**Text provided**
_____
4.4 KiB

name: browser-session-crawler description: Crawl websites using your logged-in Chrome/Edge browser session. Automatically reuses existing login state; if not logged in, shows a popup to remind you to login, then continues automatically. Ideal for sites requiring authentication (social media, communities, admin panels, etc.). compatibility: Requires Python 3.8+. Dependencies: playwright (pip install playwright && playwright install chromium)

Browser Session Crawler

Crawl websites using your system's logged-in Chrome/Edge browser session.

Core Features

  • 🔐 Automatic Session Reuse - Uses Chrome/Edge user data directory, no need to login again
  • Login Reminder - Detects unauthenticated state, shows popup reminder, continues after login
  • 🌐 Real Browser Environment - Non-headless mode, fewer anti-bot detections
  • 📱 Pre-built Crawlers - Ready-to-use scripts for Xiaohongshu (Redbook), Zhihu, and more

Installation

pip install playwright
playwright install chromium

Quick Start

# Search for beach beauty photos
python scripts/xiaohongshu.py "beach beauty" --count 20

# Search for any keyword
python scripts/xiaohongshu.py "your keyword"

Parameters:

Parameter Required Description
keyword Search keyword
--count No Number of items to crawl (default: 20)
--save No Directory to save images

Examples:

# Crawl 50 beach beauty photos, save to imgs folder
python scripts/xiaohongshu.py "beach beauty" --count 50 --save imgs

Generic Crawler

python scripts/crawl.py "target_URL" --logged-indicator "login_indicator" --selector "css_selector"
Parameter Required Description
target_url Target page URL
--logged-indicator CSS selector that appears only after login
--selector No CSS selector for elements to extract
--wait No Seconds to wait after page load (default: 3)
_____
**Data records**
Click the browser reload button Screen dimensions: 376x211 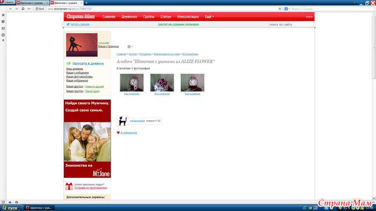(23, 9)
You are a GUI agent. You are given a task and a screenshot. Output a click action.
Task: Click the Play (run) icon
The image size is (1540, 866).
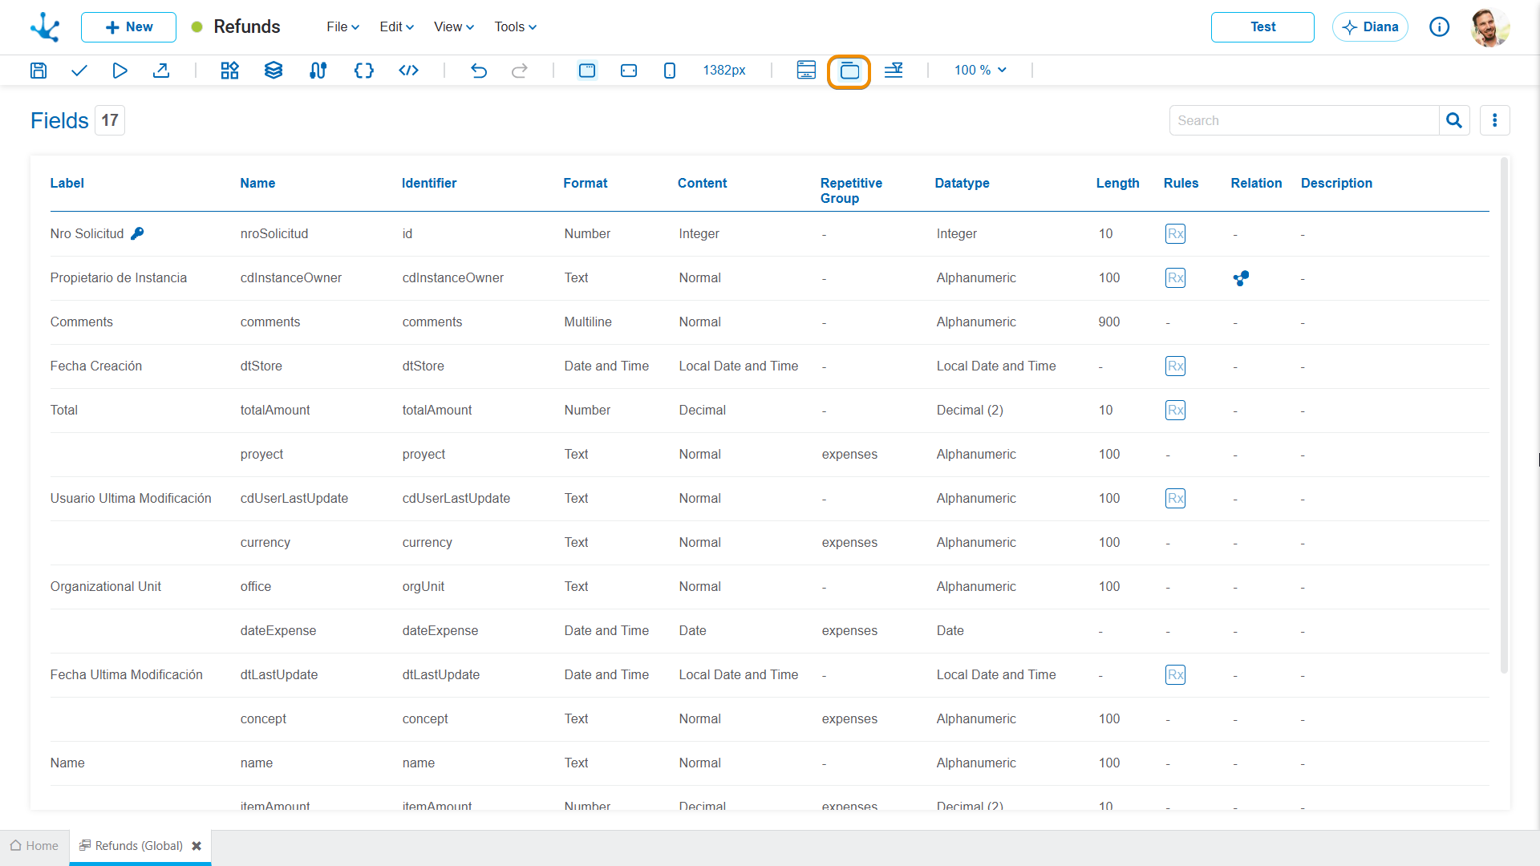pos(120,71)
_____
**Stated task A**
In the browser session crawler page, rewrite the paragraph that begins "name: browser-session-crawler description:" as a bulleted list, keeping its main facts.
**Stated task B**
Switch "screenshot" to "screen capture" in the entries, from the line containing "You are a GUI" through the end of the entries, and give back only that part with everything else unchanged. Leave the pictures out.

**Right answer A**
- Name: browser-session-crawler
- Crawls websites using your logged-in Chrome/Edge browser session
- Automatically reuses the existing login state
- If you are not logged in, it shows a popup reminding you to log in, then continues automatically
- Suited to sites that require authentication, such as social media, communities, and admin panels
- Requires Python 3.8+
- Depends on playwright (pip install playwright && playwright install chromium)

**Right answer B**
You are a GUI agent. You are given a task and a screen capture. Output a click action.
Task: Click the Play (run) icon
The image size is (1540, 866).
pos(120,71)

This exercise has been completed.